* [REQUEST A]: Condense the paragraph of the legal brief that begins "(1) This is an action for debt" into a numbered list of its main points, leaving out the case citations.
* [REQUEST B]: Give the rows as a numbered list without blank lines, starting at the beginning of the rows and ending at the line that contains "(364, 207).".
====== GIVEN TEXT
W. H. Logan and Fry & Hollingsworth for respondent.

(1) This is an action for debt and the petition pleads the facts in conventional form. Quattrochi Bros. v. Bank, 89 Mo.App. 500; Kenneth Inv. Co. v. Bank, 96 Mo.App. 125; Lieber v. Bank, 137 Mo.App. 158; Biscuit Co. v. Grocer Co., 143 Mo.App. 300; Kenneth Inv. Co. v. Bank, 103 Mo.App. 613; Trust Co. v. Bank, 154 Mo.App. 89; Allen Gro. Co. v. Bank, 182 S.W. 777. And no demand was necessary to entitle plaintiff to recover money deposited with defendant bank after it claimed "payment;" a litigant is not required to take steps which admittedly would have proven futile. Bank v. Benoist et al., 10 Mo. 327. (2) Proof of payment of forged checks makes prima-facie case against bank, and it must affirmatively plead negligence on the part of plaintiff (which was not done) in order to avail itself of a claim of "settlement" by reason of plaintiff making no objection to the checks being charged to his account within a reasonable time after receipt of pass book--that is, in effect, estoppel. East St. Louis Cotton Oil Co. v. Bank, 205 S.W. 96; Kenneth Inv. Co. v. Bank, 96 Mo.App. 125; McClendon v. Bank, 174 S.W. 204. (3) "Payment" was not pleaded and was not, therefore, available as a defense in this case. Musgrove v. Bank, 174 S.W. 171, 187 Mo.App. 483; Donijanovic v. Hartman, 152 S.W. 424, 169 Mo.App. 204; St. Louis Tire Co. v. McKinney et al., 245 S.W. 1100. (4) A "settlement" such as will constitute an accord and satisfaction must be the result of an agreement between the parties to that effect. Green v. Whaley, 197 S.W. 360, and cases therein cited; Musgrove v. Bank, 174 S.W. 176. (5) Defendant's instruction No. 3 was properly refused because: (1) It was both beyond the scope of the pleadings and the evidence; State ex rel. v. Coal & Coke Co., 195 S.W. 724; Degonia v. Railroad, 224 Mo. 589. (2) It undertook to single out evidence and to judicially declare and broaden its meaning and import, which was a question for the jury to determine. (6) Defendant's instruction No. 4 was properly refused because it wholly ignores the fact that plaintiff was regularly depositing money in defendant bank in ordinary course for the purpose of meeting such checks that he might issue; ignores the pending dispute between the parties as to the correctness of the account; and ignores the question of agreement between the parties, which was absolutely necessary to show "accord and satisfaction" or "payment" or "ratification."
============
====== EXTRACTED RECORDS
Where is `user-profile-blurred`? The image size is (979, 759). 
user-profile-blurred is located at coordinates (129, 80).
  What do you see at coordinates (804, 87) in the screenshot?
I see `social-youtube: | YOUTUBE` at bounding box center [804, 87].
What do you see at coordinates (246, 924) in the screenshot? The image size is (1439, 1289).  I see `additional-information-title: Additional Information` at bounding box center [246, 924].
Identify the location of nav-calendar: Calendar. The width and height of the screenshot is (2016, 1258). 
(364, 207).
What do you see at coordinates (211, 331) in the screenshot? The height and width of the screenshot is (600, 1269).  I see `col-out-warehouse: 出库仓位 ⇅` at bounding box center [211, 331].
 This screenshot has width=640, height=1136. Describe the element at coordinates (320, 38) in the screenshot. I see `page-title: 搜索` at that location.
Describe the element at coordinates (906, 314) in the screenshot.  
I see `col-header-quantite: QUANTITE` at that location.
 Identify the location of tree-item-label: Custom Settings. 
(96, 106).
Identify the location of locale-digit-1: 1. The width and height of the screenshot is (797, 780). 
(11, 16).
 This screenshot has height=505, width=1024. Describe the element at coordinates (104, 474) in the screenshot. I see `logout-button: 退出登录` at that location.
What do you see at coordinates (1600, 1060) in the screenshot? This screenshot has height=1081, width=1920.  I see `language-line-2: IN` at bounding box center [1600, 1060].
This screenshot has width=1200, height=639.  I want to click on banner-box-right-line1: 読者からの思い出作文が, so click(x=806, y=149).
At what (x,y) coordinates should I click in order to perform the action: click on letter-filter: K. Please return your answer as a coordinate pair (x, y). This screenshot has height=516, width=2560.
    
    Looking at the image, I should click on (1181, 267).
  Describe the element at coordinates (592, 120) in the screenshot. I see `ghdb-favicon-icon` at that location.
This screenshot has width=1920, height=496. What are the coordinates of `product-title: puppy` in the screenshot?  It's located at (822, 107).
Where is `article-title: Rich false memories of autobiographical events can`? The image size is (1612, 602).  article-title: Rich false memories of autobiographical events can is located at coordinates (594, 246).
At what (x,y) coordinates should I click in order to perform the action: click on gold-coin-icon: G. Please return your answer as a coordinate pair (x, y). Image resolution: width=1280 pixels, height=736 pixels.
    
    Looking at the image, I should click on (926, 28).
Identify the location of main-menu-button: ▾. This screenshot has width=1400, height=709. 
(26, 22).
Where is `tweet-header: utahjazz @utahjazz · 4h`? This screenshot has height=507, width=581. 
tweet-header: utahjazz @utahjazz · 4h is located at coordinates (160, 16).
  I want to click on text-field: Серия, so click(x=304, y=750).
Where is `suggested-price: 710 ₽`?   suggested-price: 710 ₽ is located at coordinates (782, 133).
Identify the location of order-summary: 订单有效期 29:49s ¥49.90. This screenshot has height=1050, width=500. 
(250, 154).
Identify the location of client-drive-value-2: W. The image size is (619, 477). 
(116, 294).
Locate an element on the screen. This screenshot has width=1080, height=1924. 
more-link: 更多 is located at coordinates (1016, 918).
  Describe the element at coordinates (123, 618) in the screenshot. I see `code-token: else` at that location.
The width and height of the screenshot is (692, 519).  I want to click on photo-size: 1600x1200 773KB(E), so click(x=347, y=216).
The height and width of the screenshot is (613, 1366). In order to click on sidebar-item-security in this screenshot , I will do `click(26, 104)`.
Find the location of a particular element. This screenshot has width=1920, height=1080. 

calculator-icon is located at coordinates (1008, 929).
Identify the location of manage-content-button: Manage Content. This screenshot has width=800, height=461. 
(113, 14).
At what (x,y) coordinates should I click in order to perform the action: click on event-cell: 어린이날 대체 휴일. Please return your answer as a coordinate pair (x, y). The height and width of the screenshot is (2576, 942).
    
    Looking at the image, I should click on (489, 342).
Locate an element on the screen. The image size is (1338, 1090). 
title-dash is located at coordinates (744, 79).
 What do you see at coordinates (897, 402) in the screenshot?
============
* [RESPONSE A]:
1. The suit is an action for debt, and the petition pleads the facts in conventional form. No demand was needed to recover money deposited with the bank after it claimed "payment," because a litigant need not take steps that would admittedly prove futile.
2. Proof that forged checks were paid makes a prima-facie case against the bank. To claim a "settlement" because the plaintiff did not object to the charges within a reasonable time after receiving the pass book, the bank had to plead the plaintiff's negligence, and it did not. That claim amounts to estoppel.
3. "Payment" was not pleaded, so it was not available as a defense.
4. A "settlement" that constitutes an accord and satisfaction must result from an agreement between the parties.
5. Defendant's instruction No. 3 was properly refused for two reasons. It went beyond the scope of the pleadings and the evidence. It also singled out evidence and declared and broadened its meaning, which was a question for the jury.
6. Defendant's instruction No. 4 was properly refused because it ignored three things: the plaintiff's regular deposits to meet his checks, the pending dispute over whether the account was correct, and the agreement between the parties needed to show "accord and satisfaction," "payment," or "ratification."

* [RESPONSE B]:
1. Where is `user-profile-blurred`? The image size is (979, 759). 
2. user-profile-blurred is located at coordinates (129, 80).
3.   What do you see at coordinates (804, 87) in the screenshot?
4. I see `social-youtube: | YOUTUBE` at bounding box center [804, 87].
5. What do you see at coordinates (246, 924) in the screenshot? The image size is (1439, 1289).  I see `additional-information-title: Additional Information` at bounding box center [246, 924].
6. Identify the location of nav-calendar: Calendar. The width and height of the screenshot is (2016, 1258). 
7. (364, 207).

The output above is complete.